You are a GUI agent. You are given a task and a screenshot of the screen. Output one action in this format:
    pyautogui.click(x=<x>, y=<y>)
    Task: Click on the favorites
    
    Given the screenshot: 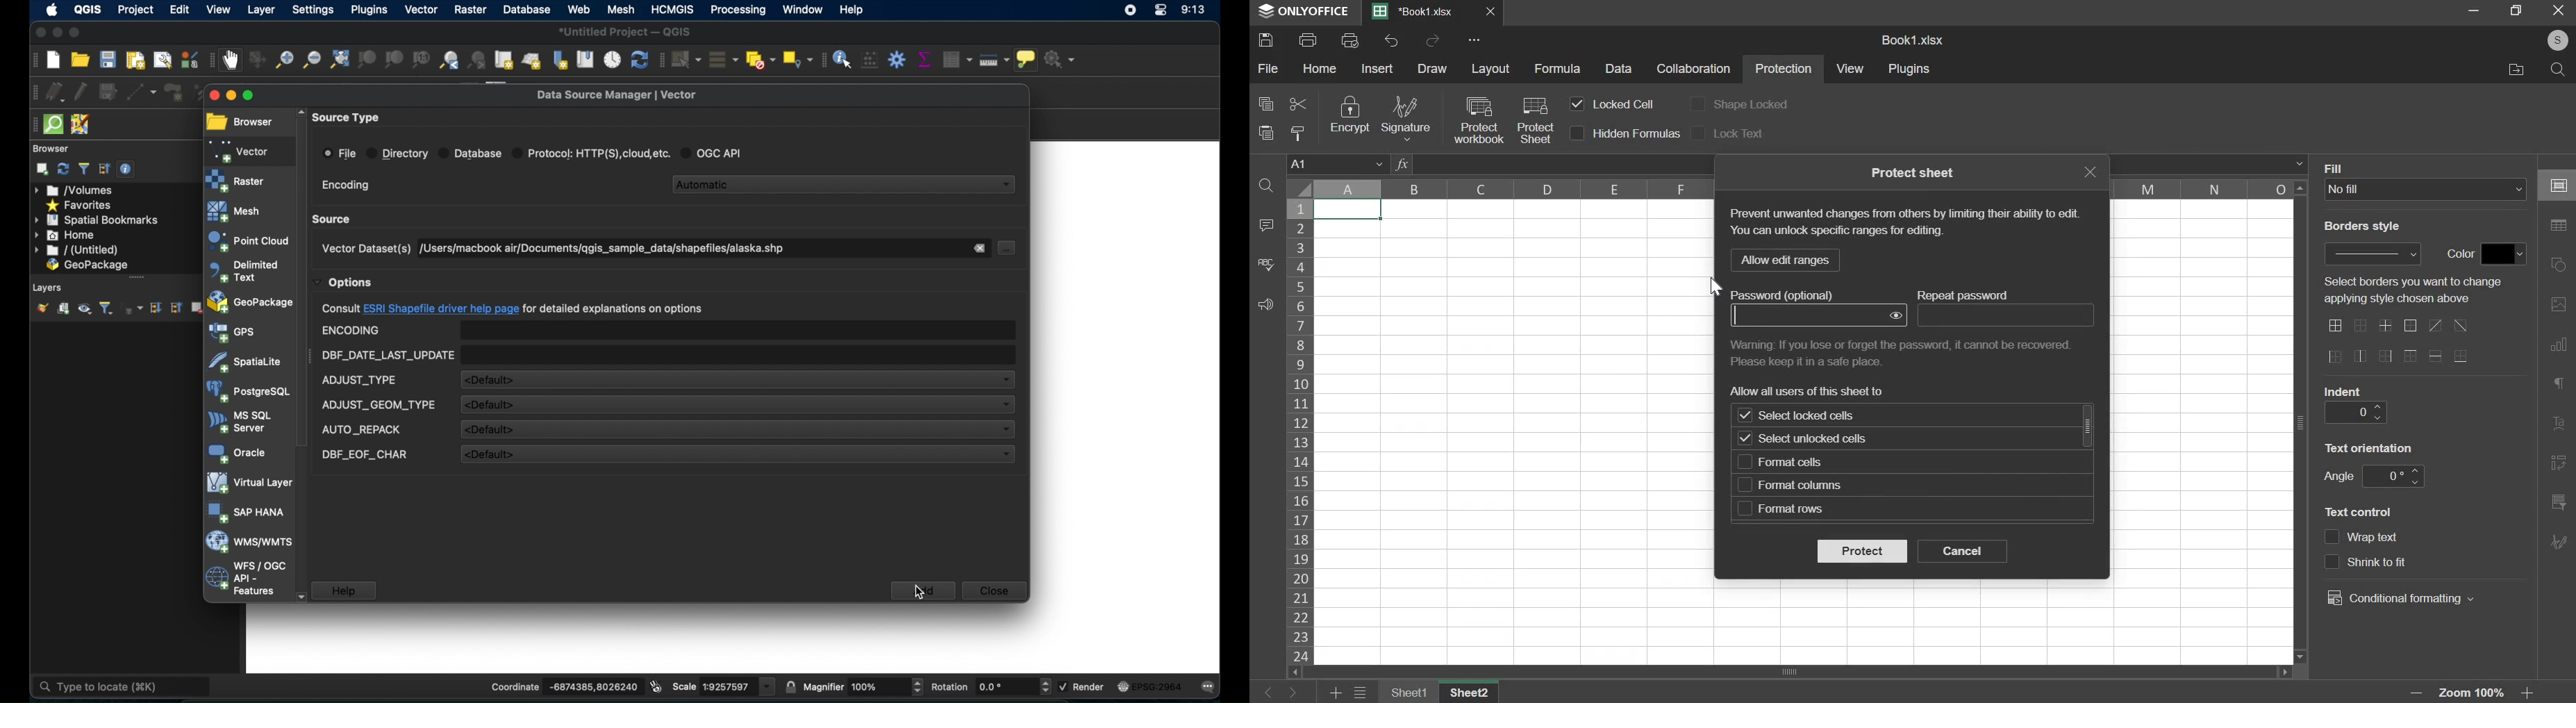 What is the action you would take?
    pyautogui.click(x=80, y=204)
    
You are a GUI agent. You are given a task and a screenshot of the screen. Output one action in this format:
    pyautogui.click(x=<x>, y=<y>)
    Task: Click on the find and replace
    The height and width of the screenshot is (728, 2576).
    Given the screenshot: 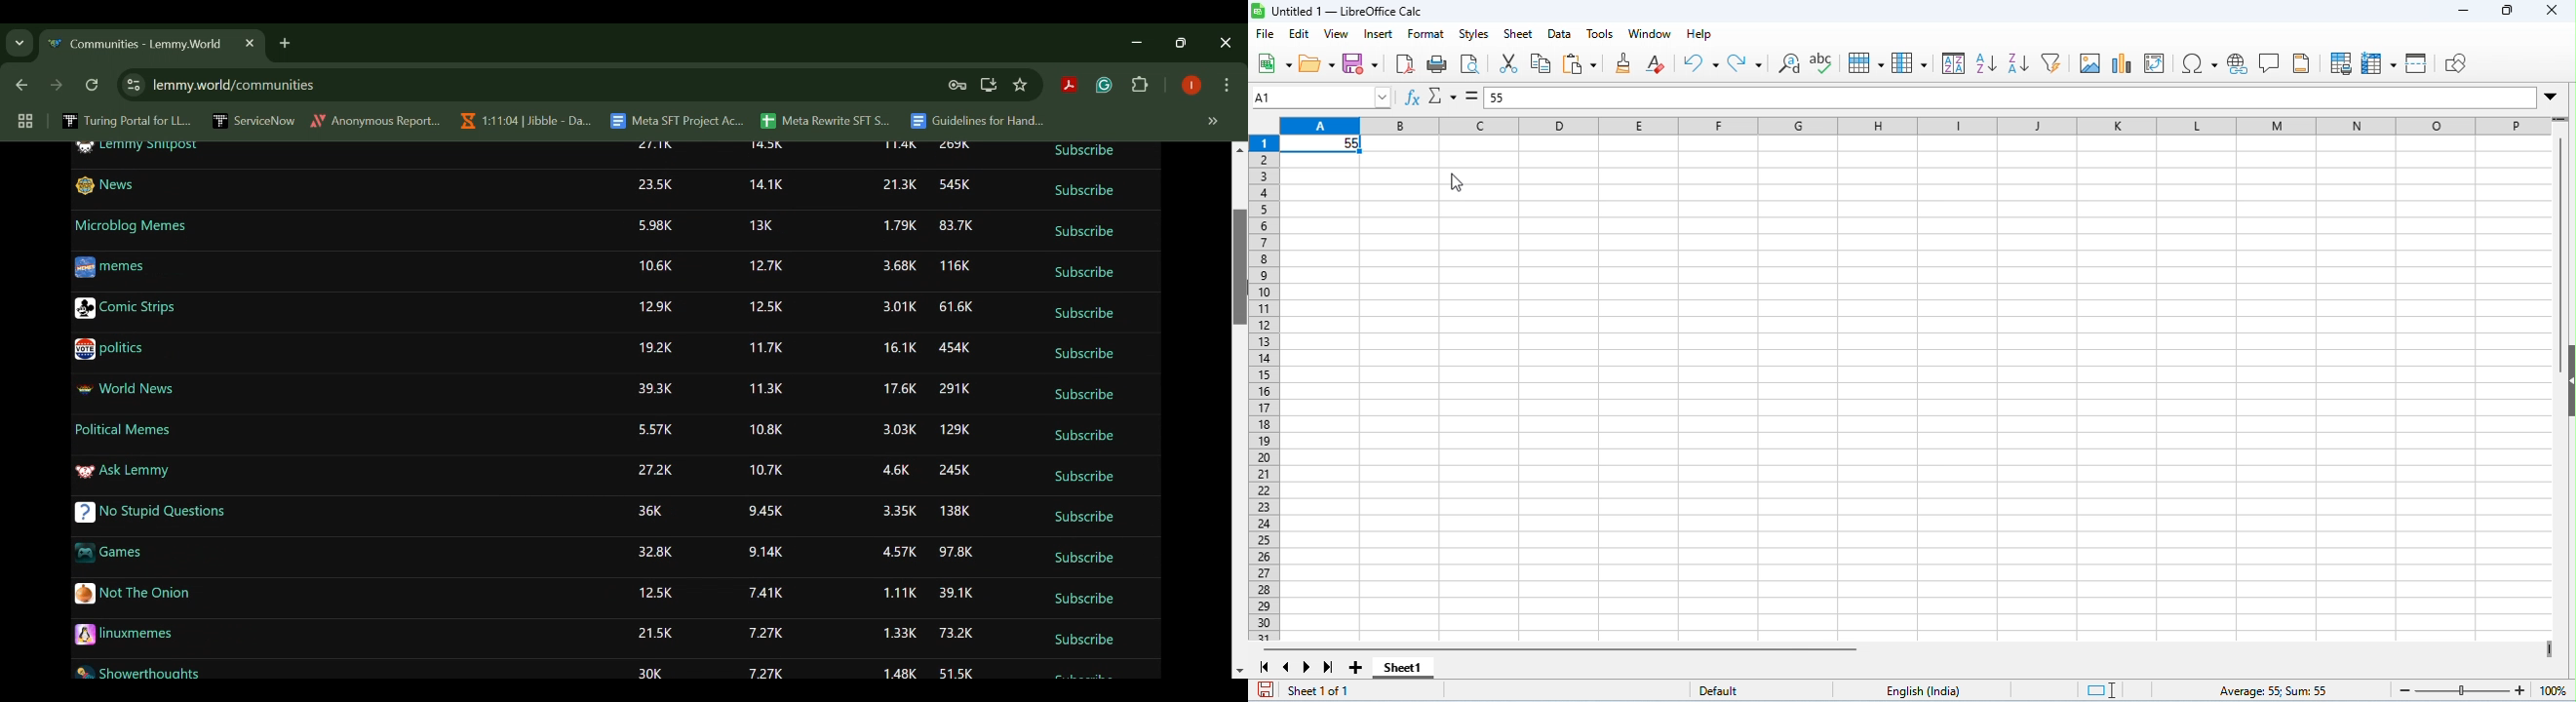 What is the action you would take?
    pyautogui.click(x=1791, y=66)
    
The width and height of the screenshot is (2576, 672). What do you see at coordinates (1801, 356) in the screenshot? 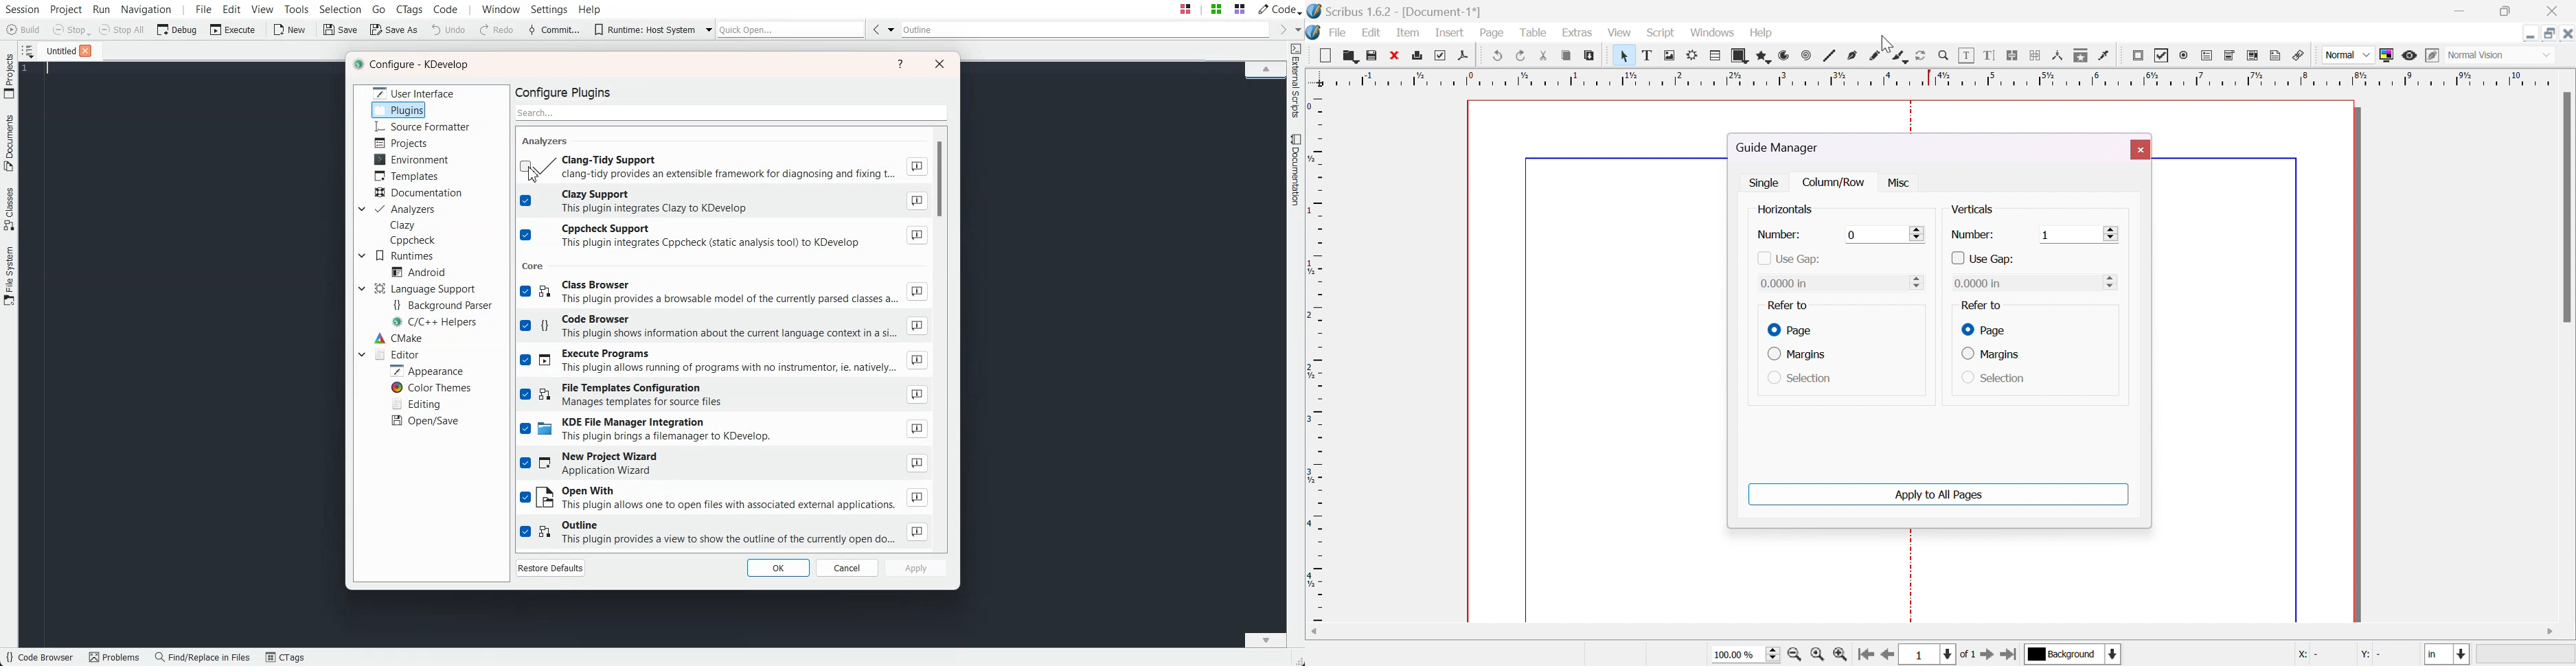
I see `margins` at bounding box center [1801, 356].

◇ ◇ ◇ ◇ ◇ ◇ ◇

| Exercise description |
From the material above, pull out each line containing the string "pyautogui" with matching case.

| Full solution |
    pyautogui.click(x=<x>, y=<y>)
    pyautogui.click(x=80, y=204)
    pyautogui.click(x=<x>, y=<y>)
    pyautogui.click(x=1791, y=66)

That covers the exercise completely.